For those of you organized as a corporation and contemplating a sale of the business, you have two options: a stock sale or an asset sale. The main reason that one would choose one over the other are tax considerations.
Normally, buyers want to buy assets and sellers desire to sell the stock of the corporation. With a C corporation an asset sale will result in double taxation, the assets will be taxed on the sale and the monies coming out of the C corporation will be taxed again. In contrast, if the stock of the corporation is sold there will be one level of tax and most likely the gain to the seller will be treated as capital gain.
The reason that a buyer desires to purchase assets rather than stock is that the buyer receives a basis in the assets acquired in the amount of purchase price that is allocated to the assets. This allows the buyer to receive depreciation deductions associated with the purchase of the assets. In a stock sale the basis of the stock is stepped up to the purchase price of the shares, however, the underlying assets are transferred at the carryover basis.
In a number of sales this disparity of tax treatments can be accounted for in the purchase price of the sale. Further, in theory, one should be able to take advantage of a stock sale by adjusting the purchase price to reflect the future tax burden to the buyer. Also, in a sale of stock the IRS does permit the buyer to elect to have the transaction treated as a purchase of assets, if the buyer pays tax on the difference between each asset’s current basis and its fair market value in the year of the transfer.
As mentioned above, the sale of assets most likely will result in a double taxation to the shareholders.
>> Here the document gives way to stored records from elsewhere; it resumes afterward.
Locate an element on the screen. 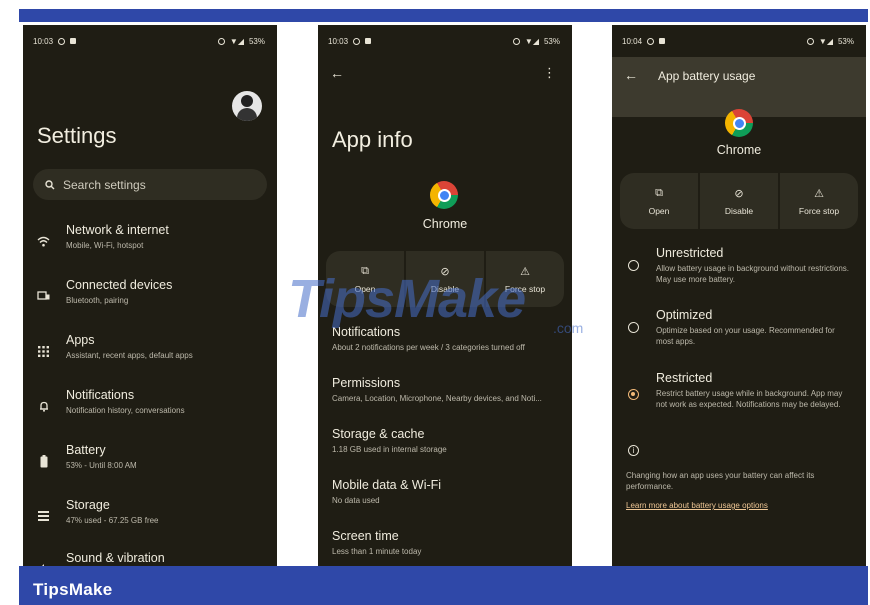 The width and height of the screenshot is (870, 605). bottom-banner is located at coordinates (444, 586).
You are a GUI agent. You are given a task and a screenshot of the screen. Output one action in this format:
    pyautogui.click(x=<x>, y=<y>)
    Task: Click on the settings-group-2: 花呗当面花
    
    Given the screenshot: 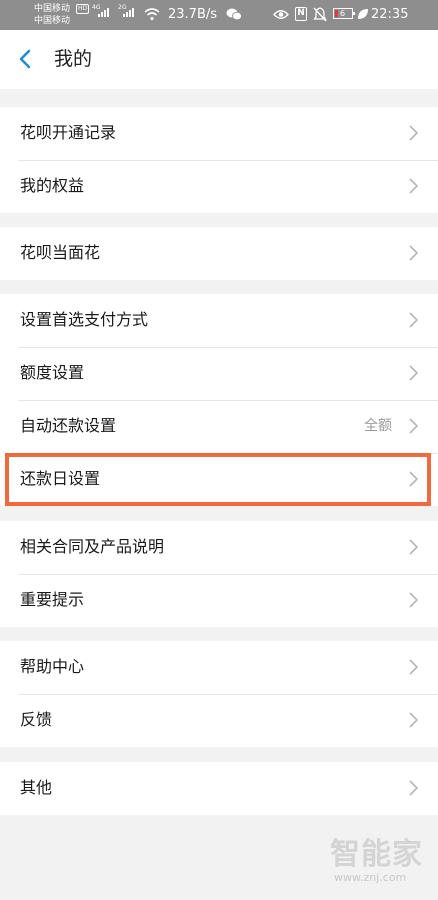 What is the action you would take?
    pyautogui.click(x=219, y=254)
    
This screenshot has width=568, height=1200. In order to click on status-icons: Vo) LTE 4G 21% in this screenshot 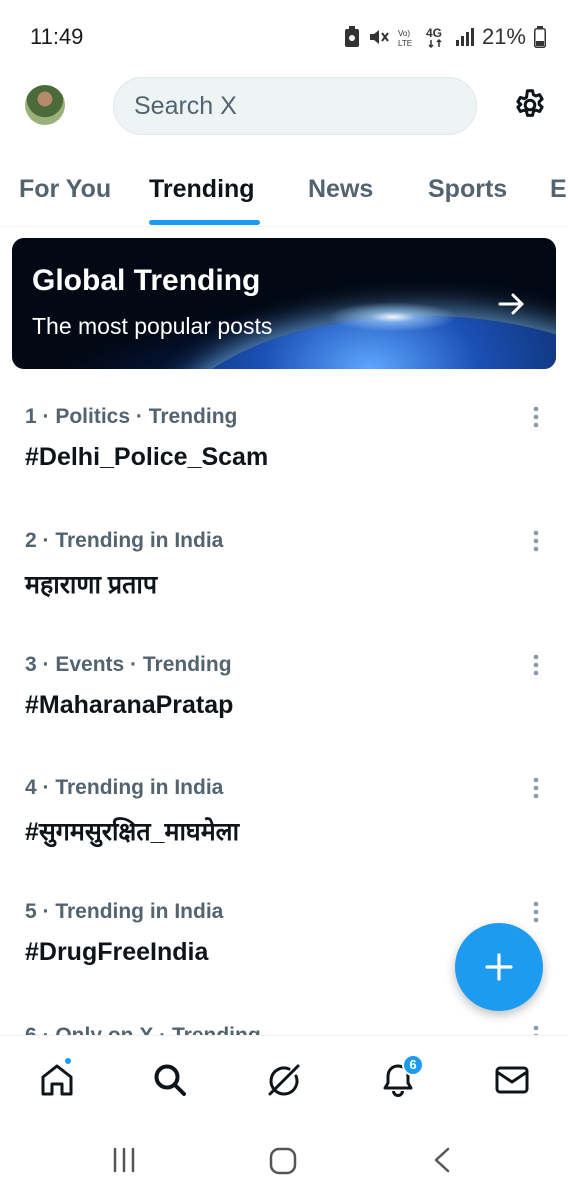, I will do `click(445, 37)`.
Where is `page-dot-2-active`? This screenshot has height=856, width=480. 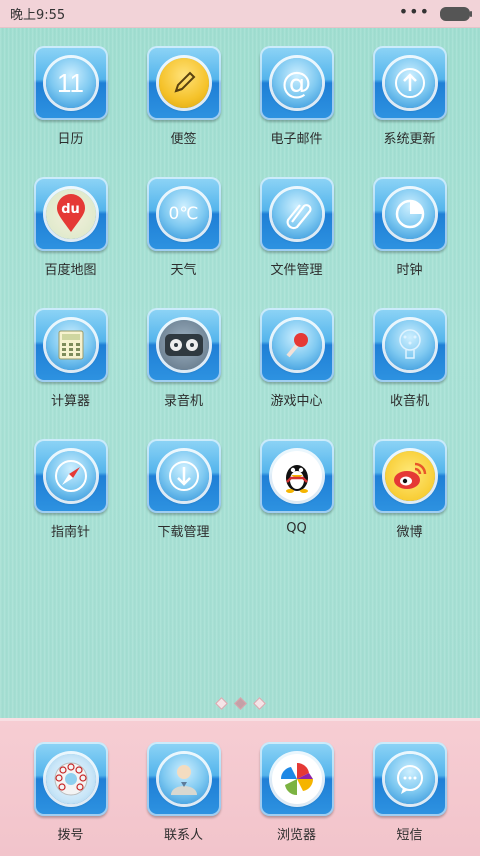
page-dot-2-active is located at coordinates (240, 704).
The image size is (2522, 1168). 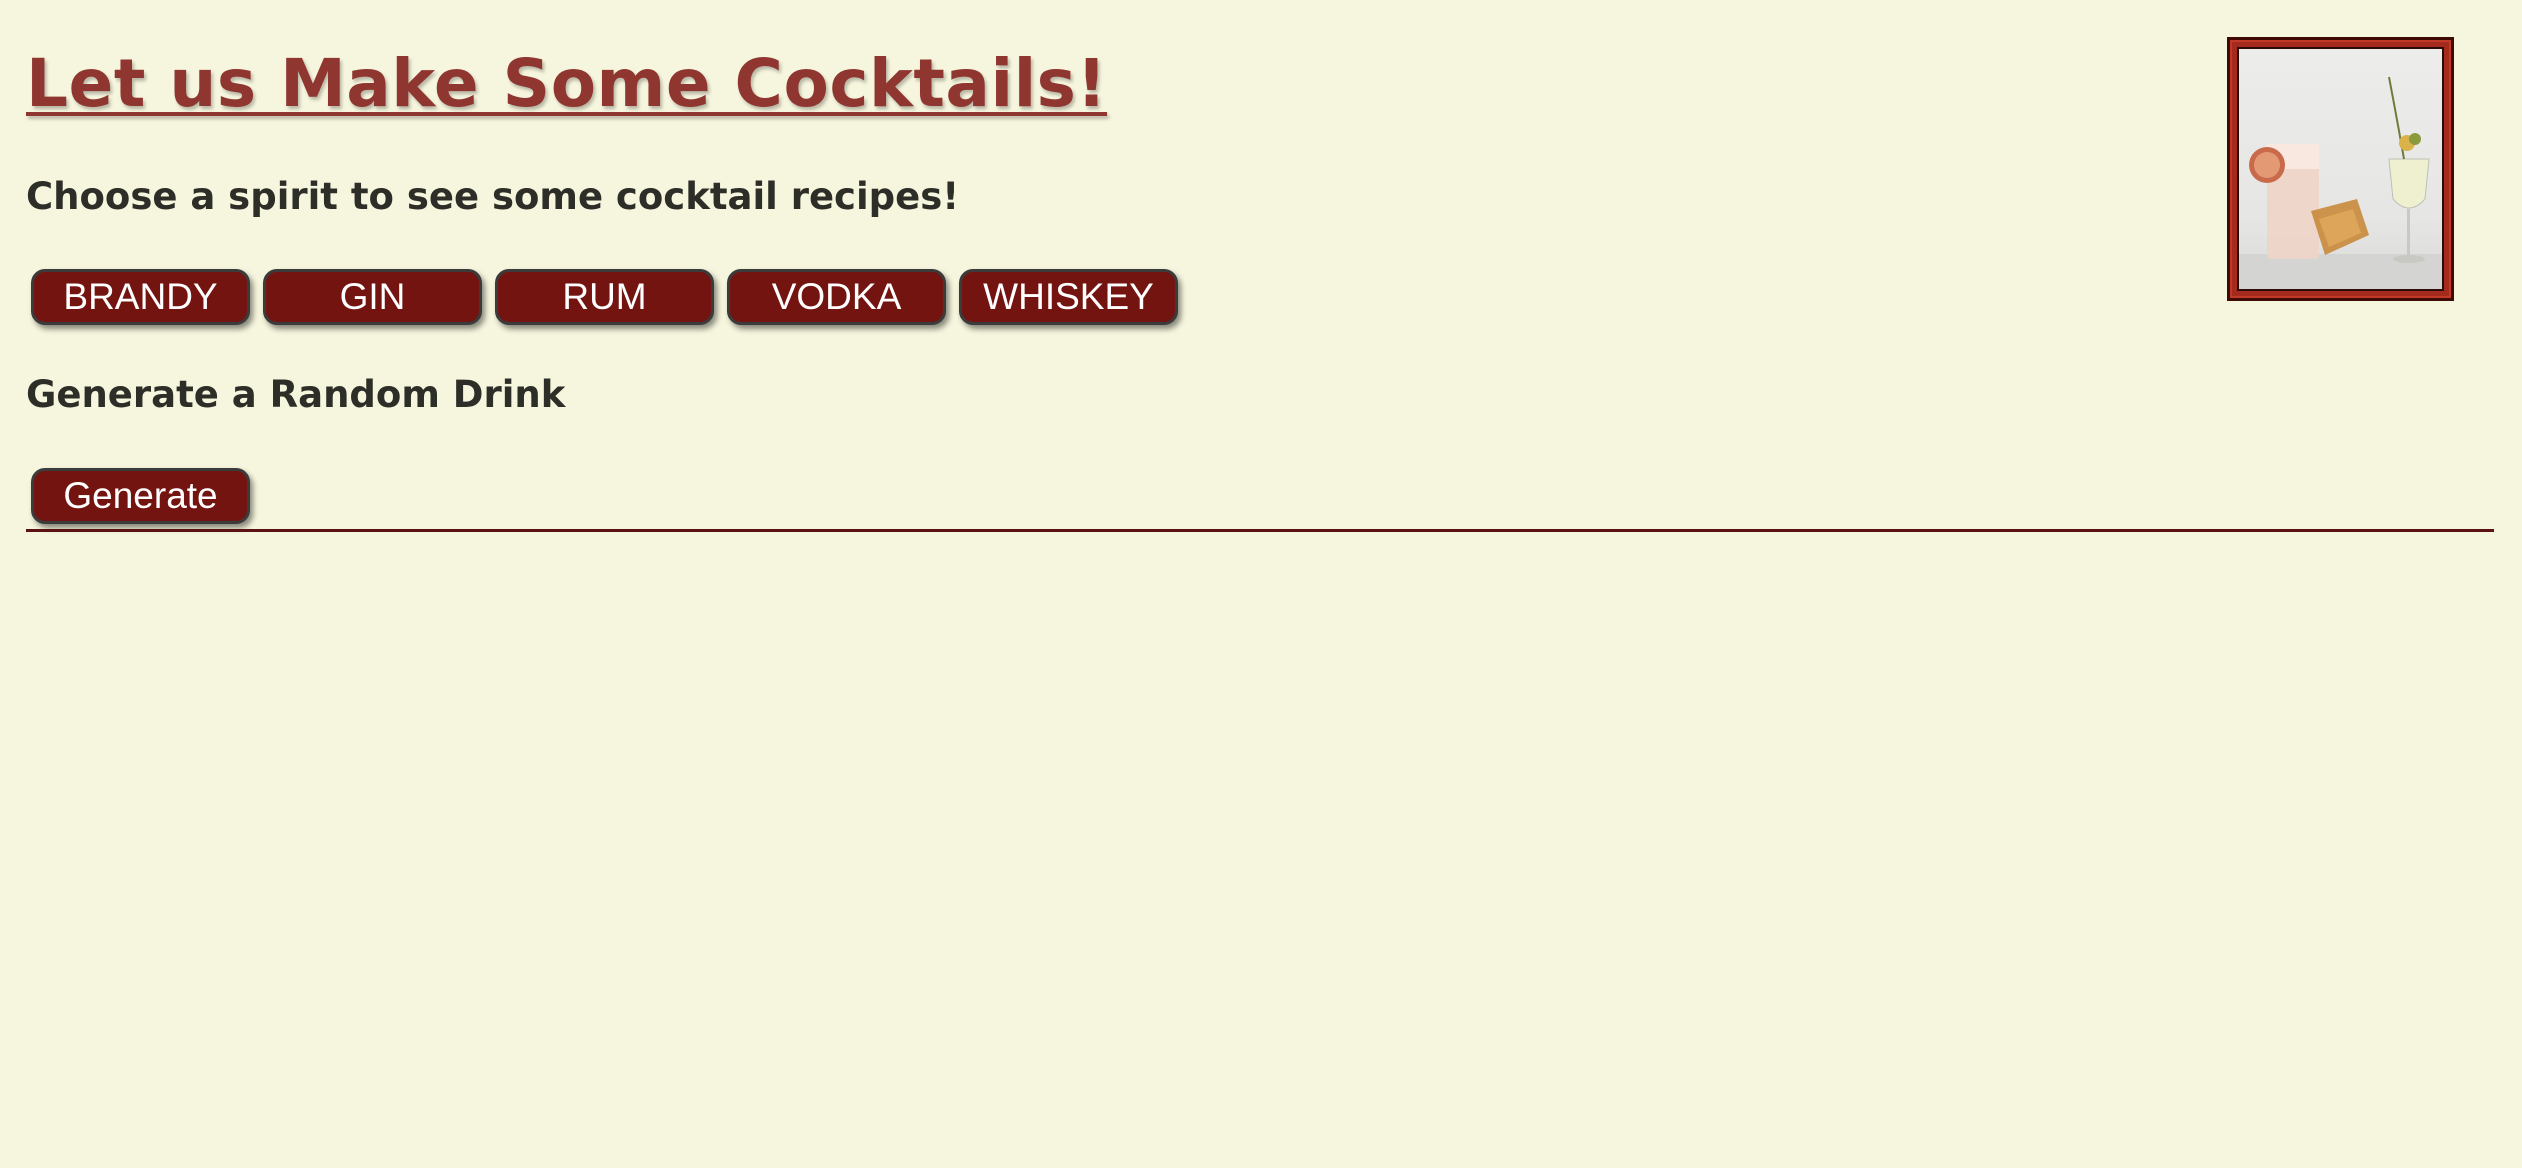 What do you see at coordinates (2267, 165) in the screenshot?
I see `orange-slice-inner` at bounding box center [2267, 165].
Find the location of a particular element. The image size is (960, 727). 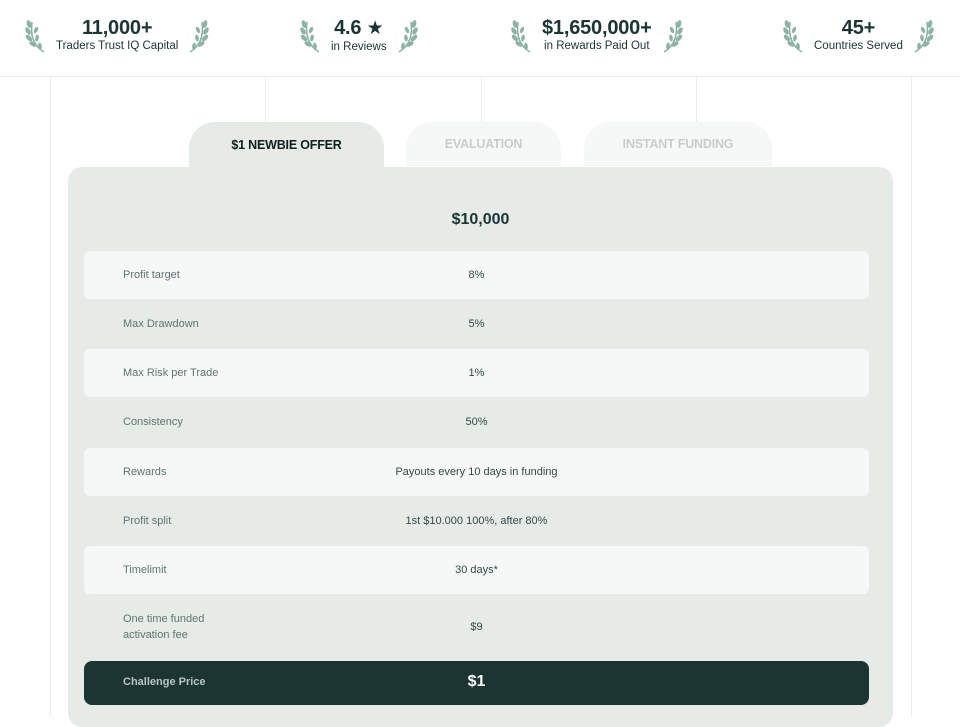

However, if the liquidation of the corporation can be delayed it would result in a delay in the recognition of the second layer of tax. This might be contemplated if the corporation is re-purposed to another business or possibly treated as a holding company for future investments. One area of concern in this arena is the Personal Holding Company tax, which will not be discussed in the article.
An area of planning that might be considered if there is time prior to the sale is the conversion of the C Corporation to an S Corporation which would eliminate a portion of the second level of taxation. If you go this route, be sure to get expert tax advice, and have an appraisal done at the time of the change. If this planning route is chosen it is important to take into consideration the “reasonable compensation” issues that could be associated with S Corporation shareholders.
One final area of consideration is that if you are a smaller business being purchased by a larger corporation the Internal Revenue Code has many sections dealing with various methods of reorganization. If this is applicable it could allow a deferral of any potential tax associated with the sale in the short term.